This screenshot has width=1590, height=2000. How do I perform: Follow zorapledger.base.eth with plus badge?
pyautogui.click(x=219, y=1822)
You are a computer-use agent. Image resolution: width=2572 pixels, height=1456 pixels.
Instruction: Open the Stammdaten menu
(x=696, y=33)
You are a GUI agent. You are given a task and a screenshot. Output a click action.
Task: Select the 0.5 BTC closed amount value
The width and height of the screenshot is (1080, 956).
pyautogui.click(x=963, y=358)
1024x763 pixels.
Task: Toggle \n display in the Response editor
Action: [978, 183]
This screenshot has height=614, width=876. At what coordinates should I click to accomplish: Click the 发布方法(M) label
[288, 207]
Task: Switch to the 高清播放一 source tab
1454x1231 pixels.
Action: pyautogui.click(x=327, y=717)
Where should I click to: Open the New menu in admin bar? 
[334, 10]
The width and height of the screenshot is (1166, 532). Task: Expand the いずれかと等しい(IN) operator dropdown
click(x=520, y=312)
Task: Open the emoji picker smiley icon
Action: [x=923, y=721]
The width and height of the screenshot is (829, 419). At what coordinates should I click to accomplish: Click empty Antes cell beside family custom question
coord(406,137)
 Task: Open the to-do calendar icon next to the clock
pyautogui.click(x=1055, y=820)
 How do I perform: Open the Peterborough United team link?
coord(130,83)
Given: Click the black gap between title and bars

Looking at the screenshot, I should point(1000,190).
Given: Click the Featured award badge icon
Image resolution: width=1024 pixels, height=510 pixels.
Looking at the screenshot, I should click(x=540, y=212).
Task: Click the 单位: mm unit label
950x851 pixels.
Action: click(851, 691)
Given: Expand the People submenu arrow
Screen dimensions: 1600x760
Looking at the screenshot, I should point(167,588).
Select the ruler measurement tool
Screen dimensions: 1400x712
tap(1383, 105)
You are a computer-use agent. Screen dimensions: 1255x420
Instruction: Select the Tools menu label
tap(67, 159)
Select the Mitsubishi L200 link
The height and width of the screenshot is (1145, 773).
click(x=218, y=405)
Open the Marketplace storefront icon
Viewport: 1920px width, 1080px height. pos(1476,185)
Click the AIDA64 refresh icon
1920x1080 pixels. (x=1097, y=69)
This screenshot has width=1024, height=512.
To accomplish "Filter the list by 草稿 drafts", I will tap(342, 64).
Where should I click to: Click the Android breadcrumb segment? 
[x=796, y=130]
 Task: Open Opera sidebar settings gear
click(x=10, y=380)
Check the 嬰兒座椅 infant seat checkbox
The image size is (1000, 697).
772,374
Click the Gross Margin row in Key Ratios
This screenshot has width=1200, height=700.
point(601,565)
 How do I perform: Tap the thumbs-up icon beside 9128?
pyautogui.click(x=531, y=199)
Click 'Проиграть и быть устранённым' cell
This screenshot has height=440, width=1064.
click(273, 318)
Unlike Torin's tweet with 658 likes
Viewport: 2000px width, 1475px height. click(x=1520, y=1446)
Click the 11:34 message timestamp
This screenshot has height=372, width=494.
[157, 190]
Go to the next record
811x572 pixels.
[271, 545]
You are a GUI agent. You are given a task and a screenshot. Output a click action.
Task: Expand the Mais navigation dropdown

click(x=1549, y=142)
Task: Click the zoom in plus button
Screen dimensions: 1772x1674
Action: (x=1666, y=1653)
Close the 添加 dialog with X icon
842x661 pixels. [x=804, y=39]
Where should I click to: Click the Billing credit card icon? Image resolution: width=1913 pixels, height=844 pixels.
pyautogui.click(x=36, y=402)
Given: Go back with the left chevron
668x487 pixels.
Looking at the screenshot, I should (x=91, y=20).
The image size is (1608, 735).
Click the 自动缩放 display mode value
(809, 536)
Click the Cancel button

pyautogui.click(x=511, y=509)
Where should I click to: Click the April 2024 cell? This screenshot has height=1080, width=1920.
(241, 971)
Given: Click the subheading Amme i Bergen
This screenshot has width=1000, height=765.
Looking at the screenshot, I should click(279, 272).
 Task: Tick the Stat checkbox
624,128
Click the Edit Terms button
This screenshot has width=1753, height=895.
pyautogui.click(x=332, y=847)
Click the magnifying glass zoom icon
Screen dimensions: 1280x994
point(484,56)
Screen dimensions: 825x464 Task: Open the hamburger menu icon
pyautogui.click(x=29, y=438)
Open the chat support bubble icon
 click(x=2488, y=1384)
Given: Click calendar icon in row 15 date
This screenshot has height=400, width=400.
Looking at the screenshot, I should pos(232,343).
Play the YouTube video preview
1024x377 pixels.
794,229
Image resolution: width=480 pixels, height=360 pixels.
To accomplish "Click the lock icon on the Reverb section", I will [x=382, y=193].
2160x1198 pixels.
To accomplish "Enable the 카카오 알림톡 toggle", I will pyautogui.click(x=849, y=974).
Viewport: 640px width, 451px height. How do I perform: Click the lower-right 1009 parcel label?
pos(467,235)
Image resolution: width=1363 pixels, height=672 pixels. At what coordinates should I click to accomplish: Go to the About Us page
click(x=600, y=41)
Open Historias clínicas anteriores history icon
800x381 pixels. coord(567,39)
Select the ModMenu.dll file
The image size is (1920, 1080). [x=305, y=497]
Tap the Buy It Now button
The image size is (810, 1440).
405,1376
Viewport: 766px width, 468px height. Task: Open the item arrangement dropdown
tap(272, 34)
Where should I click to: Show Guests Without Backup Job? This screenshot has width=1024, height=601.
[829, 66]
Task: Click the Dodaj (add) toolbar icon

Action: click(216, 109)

◆ ◆ ◆ ◆

_Challenge:_ Gather every line above that contains the word "label", and copy each one out in full.

_Exercise solution:_
This screenshot has height=614, width=876. At what coordinates should I click to accomplish: Click the 发布方法(M) label
Task: Click the 单位: mm unit label
Instruction: Select the Tools menu label
Viewport: 640px width, 451px height. How do I perform: Click the lower-right 1009 parcel label?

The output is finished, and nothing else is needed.